(Collected data entries)
⟨
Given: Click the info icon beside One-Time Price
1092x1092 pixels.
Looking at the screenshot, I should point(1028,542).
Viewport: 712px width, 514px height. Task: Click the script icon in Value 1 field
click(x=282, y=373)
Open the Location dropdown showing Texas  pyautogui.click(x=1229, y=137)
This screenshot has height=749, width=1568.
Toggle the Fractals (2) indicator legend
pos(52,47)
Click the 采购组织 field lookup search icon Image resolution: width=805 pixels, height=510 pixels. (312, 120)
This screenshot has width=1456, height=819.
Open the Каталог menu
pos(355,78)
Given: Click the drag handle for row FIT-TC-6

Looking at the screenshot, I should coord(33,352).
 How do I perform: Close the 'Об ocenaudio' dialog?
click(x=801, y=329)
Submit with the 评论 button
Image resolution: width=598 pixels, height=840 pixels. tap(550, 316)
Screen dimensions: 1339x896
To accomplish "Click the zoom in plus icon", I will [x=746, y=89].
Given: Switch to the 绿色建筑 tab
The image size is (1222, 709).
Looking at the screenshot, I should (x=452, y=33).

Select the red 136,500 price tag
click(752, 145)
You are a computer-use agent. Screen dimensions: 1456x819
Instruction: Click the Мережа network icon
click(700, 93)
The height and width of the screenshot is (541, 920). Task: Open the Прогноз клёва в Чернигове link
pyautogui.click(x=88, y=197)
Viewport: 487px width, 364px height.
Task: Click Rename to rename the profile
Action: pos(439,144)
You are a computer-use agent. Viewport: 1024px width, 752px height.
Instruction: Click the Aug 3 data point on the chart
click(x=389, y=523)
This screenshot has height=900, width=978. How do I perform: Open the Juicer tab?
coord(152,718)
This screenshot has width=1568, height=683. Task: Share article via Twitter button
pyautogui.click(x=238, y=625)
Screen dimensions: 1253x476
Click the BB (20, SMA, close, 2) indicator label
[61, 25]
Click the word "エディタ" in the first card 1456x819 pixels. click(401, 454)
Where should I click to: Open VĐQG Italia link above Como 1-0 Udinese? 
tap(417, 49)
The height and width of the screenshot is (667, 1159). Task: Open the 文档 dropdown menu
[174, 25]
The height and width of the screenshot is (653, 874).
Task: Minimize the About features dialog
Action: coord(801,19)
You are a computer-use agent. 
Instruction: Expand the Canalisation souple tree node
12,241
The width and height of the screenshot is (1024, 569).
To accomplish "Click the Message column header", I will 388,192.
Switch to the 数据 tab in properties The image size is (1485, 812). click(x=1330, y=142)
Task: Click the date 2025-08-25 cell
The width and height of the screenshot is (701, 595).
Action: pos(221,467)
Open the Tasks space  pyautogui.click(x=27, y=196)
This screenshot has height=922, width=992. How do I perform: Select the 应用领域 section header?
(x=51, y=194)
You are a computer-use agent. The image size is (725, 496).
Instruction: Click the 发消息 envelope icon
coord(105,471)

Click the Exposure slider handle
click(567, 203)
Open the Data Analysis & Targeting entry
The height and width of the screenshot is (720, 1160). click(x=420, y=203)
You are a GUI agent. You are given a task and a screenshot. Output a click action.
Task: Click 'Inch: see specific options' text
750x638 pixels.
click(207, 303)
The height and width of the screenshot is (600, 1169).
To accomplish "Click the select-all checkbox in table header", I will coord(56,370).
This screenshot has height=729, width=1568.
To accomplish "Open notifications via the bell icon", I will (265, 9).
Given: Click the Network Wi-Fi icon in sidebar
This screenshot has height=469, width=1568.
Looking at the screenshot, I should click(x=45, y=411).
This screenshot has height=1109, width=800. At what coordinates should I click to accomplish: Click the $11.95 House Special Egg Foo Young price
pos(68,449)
⟩
• WHAT THE TASK REQUIRES
Word for word, repeat each entry shown above.

• RESPONSE TO THIS EXERCISE
Given: Click the info icon beside One-Time Price
1092x1092 pixels.
Looking at the screenshot, I should point(1028,542).
Viewport: 712px width, 514px height. Task: Click the script icon in Value 1 field
click(x=282, y=373)
Open the Location dropdown showing Texas  pyautogui.click(x=1229, y=137)
This screenshot has height=749, width=1568.
Toggle the Fractals (2) indicator legend
pos(52,47)
Click the 采购组织 field lookup search icon Image resolution: width=805 pixels, height=510 pixels. (312, 120)
This screenshot has width=1456, height=819.
Open the Каталог menu
pos(355,78)
Given: Click the drag handle for row FIT-TC-6

Looking at the screenshot, I should coord(33,352).
 How do I perform: Close the 'Об ocenaudio' dialog?
click(x=801, y=329)
Submit with the 评论 button
Image resolution: width=598 pixels, height=840 pixels. tap(550, 316)
Screen dimensions: 1339x896
To accomplish "Click the zoom in plus icon", I will [x=746, y=89].
Given: Switch to the 绿色建筑 tab
The image size is (1222, 709).
Looking at the screenshot, I should (x=452, y=33).

Select the red 136,500 price tag
click(752, 145)
You are a computer-use agent. Screen dimensions: 1456x819
Instruction: Click the Мережа network icon
click(700, 93)
The height and width of the screenshot is (541, 920). Task: Open the Прогноз клёва в Чернигове link
pyautogui.click(x=88, y=197)
Viewport: 487px width, 364px height.
Task: Click Rename to rename the profile
Action: pos(439,144)
You are a computer-use agent. Viewport: 1024px width, 752px height.
Instruction: Click the Aug 3 data point on the chart
click(x=389, y=523)
This screenshot has height=900, width=978. How do I perform: Open the Juicer tab?
coord(152,718)
This screenshot has width=1568, height=683. Task: Share article via Twitter button
pyautogui.click(x=238, y=625)
Screen dimensions: 1253x476
Click the BB (20, SMA, close, 2) indicator label
[61, 25]
Click the word "エディタ" in the first card 1456x819 pixels. click(401, 454)
Where should I click to: Open VĐQG Italia link above Como 1-0 Udinese? 
tap(417, 49)
The height and width of the screenshot is (667, 1159). Task: Open the 文档 dropdown menu
[174, 25]
The height and width of the screenshot is (653, 874).
Task: Minimize the About features dialog
Action: coord(801,19)
You are a computer-use agent. 
Instruction: Expand the Canalisation souple tree node
12,241
The width and height of the screenshot is (1024, 569).
To accomplish "Click the Message column header", I will 388,192.
Switch to the 数据 tab in properties The image size is (1485, 812). click(x=1330, y=142)
Task: Click the date 2025-08-25 cell
The width and height of the screenshot is (701, 595).
Action: pos(221,467)
Open the Tasks space  pyautogui.click(x=27, y=196)
This screenshot has height=922, width=992. How do I perform: Select the 应用领域 section header?
(x=51, y=194)
You are a computer-use agent. The image size is (725, 496).
Instruction: Click the 发消息 envelope icon
coord(105,471)

Click the Exposure slider handle
click(567, 203)
Open the Data Analysis & Targeting entry
The height and width of the screenshot is (720, 1160). click(x=420, y=203)
You are a GUI agent. You are given a task and a screenshot. Output a click action.
Task: Click 'Inch: see specific options' text
750x638 pixels.
click(207, 303)
The height and width of the screenshot is (600, 1169).
To accomplish "Click the select-all checkbox in table header", I will coord(56,370).
This screenshot has height=729, width=1568.
To accomplish "Open notifications via the bell icon", I will (265, 9).
Given: Click the Network Wi-Fi icon in sidebar
This screenshot has height=469, width=1568.
Looking at the screenshot, I should click(x=45, y=411).
This screenshot has height=1109, width=800. At what coordinates should I click to accomplish: Click the $11.95 House Special Egg Foo Young price
pos(68,449)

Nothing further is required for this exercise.